_Provided passage_
○ ○ ○

2008-06-05

Meaningful name for network printers in Windows XP

Corporate environments often name network printers with labels that don't help much to identify the printer's location (names like IMPLOC134). Its properties may indicate the location, but this may involve looking through more submenus.

When Windows XP connects to such printers, the local name of the printer stays as IMPLOC134, and cannot be renamed. This can be a problem if your machine is configured with more than one printer, and you'd like to choose a printer from the list by simply looking at its name.

There's a workaround for installing the printer with a personalized name. When adding a printer, don't connect to a network printer. Instead, create a local one:

  1. Add printer
  2. Type "Local"
  3. Create new port, type "Local Port"
  4. The port name must be "\\printservloc\IMPLOC134" which is the network address of that printer
  5. Then select the driver for the printer (most likely you can find it on the manufacturer's website)
  6. Then assign a meaningful name for the printer, like "3rdFloorPrinter"



This will create a local printer that in reality connects to the network printer, but the local name will have a personalized label recognizable just by looking at the list of printers, without the need to look at the properties and details of the printer.

○ ○ ○

_Dataset extract_
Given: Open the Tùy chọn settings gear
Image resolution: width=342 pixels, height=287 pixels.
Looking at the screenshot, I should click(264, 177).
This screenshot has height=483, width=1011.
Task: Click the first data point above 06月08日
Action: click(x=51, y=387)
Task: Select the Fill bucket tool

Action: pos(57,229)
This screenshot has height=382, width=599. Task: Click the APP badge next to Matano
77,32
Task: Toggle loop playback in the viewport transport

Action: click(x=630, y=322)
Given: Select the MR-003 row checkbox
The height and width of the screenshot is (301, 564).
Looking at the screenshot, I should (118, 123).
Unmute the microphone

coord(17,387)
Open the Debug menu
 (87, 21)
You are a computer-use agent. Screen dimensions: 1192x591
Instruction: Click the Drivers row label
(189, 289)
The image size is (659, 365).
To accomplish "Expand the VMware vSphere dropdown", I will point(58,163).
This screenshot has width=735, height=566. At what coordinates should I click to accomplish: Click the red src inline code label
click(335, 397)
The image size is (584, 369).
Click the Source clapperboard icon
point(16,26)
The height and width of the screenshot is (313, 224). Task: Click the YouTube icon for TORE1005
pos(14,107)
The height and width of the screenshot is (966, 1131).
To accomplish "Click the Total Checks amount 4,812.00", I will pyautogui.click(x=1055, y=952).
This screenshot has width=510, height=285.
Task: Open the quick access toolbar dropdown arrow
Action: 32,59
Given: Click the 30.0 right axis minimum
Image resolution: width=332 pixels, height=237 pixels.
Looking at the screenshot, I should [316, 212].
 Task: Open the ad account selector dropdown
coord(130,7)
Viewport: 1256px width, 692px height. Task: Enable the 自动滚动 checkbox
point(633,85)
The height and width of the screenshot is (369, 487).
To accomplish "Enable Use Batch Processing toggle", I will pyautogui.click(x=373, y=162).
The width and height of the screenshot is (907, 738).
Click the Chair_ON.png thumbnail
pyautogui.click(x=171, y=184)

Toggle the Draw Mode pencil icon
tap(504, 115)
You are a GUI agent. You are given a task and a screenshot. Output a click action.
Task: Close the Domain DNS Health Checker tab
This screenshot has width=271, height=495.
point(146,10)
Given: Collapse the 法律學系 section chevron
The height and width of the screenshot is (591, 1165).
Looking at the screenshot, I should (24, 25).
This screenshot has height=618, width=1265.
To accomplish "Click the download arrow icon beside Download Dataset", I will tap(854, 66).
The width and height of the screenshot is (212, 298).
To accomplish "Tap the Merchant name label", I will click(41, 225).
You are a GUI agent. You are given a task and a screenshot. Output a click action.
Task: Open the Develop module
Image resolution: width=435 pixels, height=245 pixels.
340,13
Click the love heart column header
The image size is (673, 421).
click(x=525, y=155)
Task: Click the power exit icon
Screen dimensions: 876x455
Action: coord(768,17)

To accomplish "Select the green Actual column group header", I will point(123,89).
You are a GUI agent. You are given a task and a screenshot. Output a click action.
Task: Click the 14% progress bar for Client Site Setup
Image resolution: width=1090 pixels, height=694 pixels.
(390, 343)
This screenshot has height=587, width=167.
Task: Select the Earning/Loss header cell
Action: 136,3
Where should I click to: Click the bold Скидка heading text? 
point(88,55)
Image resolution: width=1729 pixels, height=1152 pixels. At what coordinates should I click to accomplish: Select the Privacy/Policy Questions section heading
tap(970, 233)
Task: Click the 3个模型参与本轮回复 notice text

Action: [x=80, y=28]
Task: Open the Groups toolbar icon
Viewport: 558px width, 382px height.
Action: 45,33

○ ○ ○

_What is expected_
Restate the part of the Windows XP printer-naming tip that opens with the words "3. Create new" and closes with "of the printer.", substituting "2ndFloorPrinter" for "3rdFloorPrinter".

_Result_
3. Create new port, type "Local Port"
  4. The port name must be "\\printservloc\IMPLOC134" which is the network address of that printer
  5. Then select the driver for the printer (most likely you can find it on the manufacturer's website)
  6. Then assign a meaningful name for the printer, like "2ndFloorPrinter"



This will create a local printer that in reality connects to the network printer, but the local name will have a personalized label recognizable just by looking at the list of printers, without the need to look at the properties and details of the printer.